:: LAVORO DA SVOLGERE ::
1. Per ciascuna affermazione indica se concorda con il testo sulla legge Mancino, rispondendo sì o no e citando le parole decisive del testo.
(a) La legge Mancino vieta i gruppi che hanno tra i propri scopi l'incitamento alla discriminazione per motivi religiosi.
(b) I termini omofobia e transfobia sono già definiti dal nostro ordinamento giuridico.
(c) Il principio di tassatività è collegato all'articolo 25 della Carta costituzionale.
2. Secondo il testo sulla legge Mancino, quale principio viene chiamato in causa dalla prima questione di costituzionalità?
3. Traduci in inglese questa frase del testo sulla legge Mancino: "I concetti di omofobia e transfobia non hanno precisione descrittiva e quindi risulta non chiaramente delimitato l’ambito dell’intervento punitivo."

:: TESTO SELEZIONATO ::
A tale legge – che prevede forti sanzioni penali di tipo detentivo e accessorio a chi diffonde, incita a commettere, o commette atti di discriminazione per motivi razziali, etnici, nazionali o religiosi e che vieta, tra l’altro, ogni organizzazione, associazione, movimento o gruppo avente tra i propri scopi l’incitamento alla discriminazione o alla violenza per i motivi suddetti, – si è pensato di aggiungere altre due “categorie protette”: quelle afferenti all’omofobia e alla transofobia.

Tali due nuove categorie che si intende inserire nella legge Mancino, oltre che evidenziare un vero e proprio pericolo per la libertà di pensiero e di espressione, pongono, tra l’altro, seri elementi di incostituzionalità della proposta di legge, che di seguito esaminiamo.

È utile, inizialmente, chiarire che i termini – omofobia e transfobia – hanno un’accezione incerta e comunque non prevista dal nostro ordinamento giuridico, il cui contenuto sarà determinato e non solo interpretato, dall’applicazione giurisprudenziale, con evidenti rischi di pronunce radicalmente difformi, a causa del significato discrezionale che di volta in volta l’autorità giudiziaria darà a tali termini.

1. Ciò individua una prima questione di costituzionalità e chiama in causa il principio di tassatività, direttamente collegato all’articolo 25 della Carta costituzionale. Viene, infatti, abbandonato un sistema penale fondato, per senso di realtà e garanzia, su dati oggettivi e diventano penalmente rilevanti, con conseguenze non lievi, viste le sanzioni in discussione, categorie non definite – per l’appunto, omofobia e transfobia –, la cui area di applicazione è ad alto rischio di arbitrarietà.
Oltre alla violazione del principio di tassatività per incertezza sull’oggetto effettivamente tutelato, le disposizioni progettate rischiano di violare il principio di tassatività anche sotto il profilo dell’idoneità descrittiva della proposizione normativa. I concetti di omofobia e transfobia non hanno precisione descrittiva e quindi risulta non chiaramente delimitato l’ambito dell’intervento punitivo.

:: DATI DELL'ESERCIZIO ::
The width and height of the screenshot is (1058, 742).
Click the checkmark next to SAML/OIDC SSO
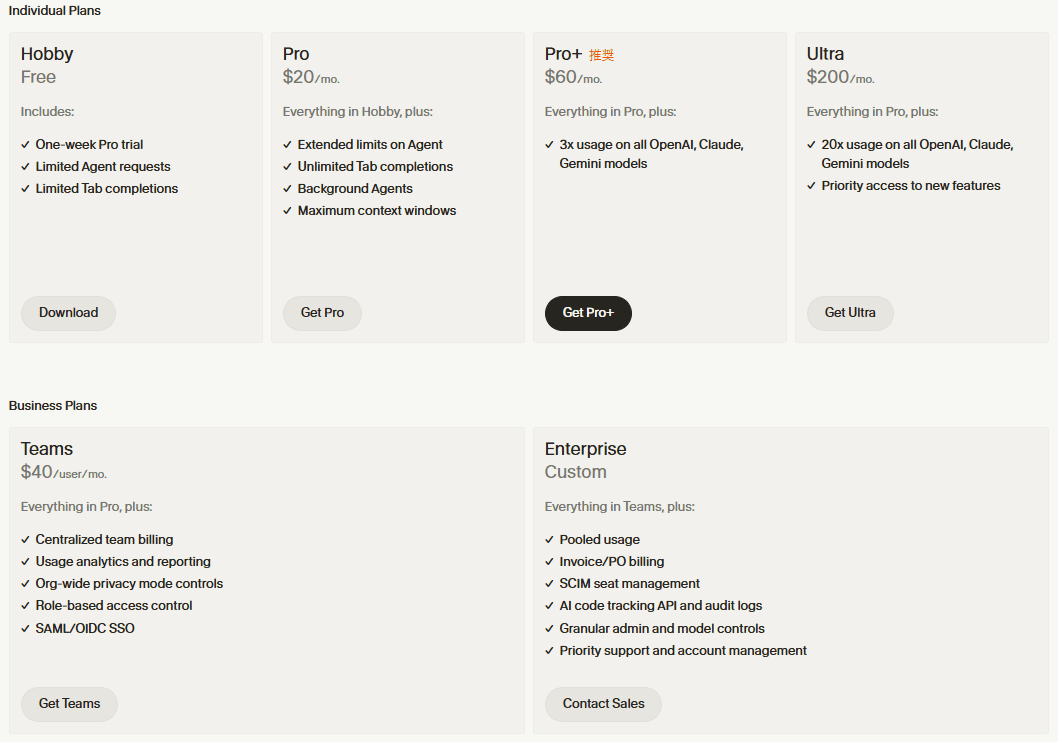tap(26, 629)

:: ELENCO DELLE RISPOSTE ::
1.
(a) Sì: "vieta, tra l’altro, ogni organizzazione, associazione, movimento o gruppo avente tra i propri scopi l’incitamento alla discriminazione o alla violenza per i motivi suddetti"
(b) No: "hanno un’accezione incerta e comunque non prevista dal nostro ordinamento giuridico"
(c) Sì: "il principio di tassatività, direttamente collegato all’articolo 25 della Carta costituzionale"

2. Il principio di tassatività.

3. The concepts of homophobia and transphobia lack descriptive precision, and therefore the scope of punitive intervention is not clearly delimited.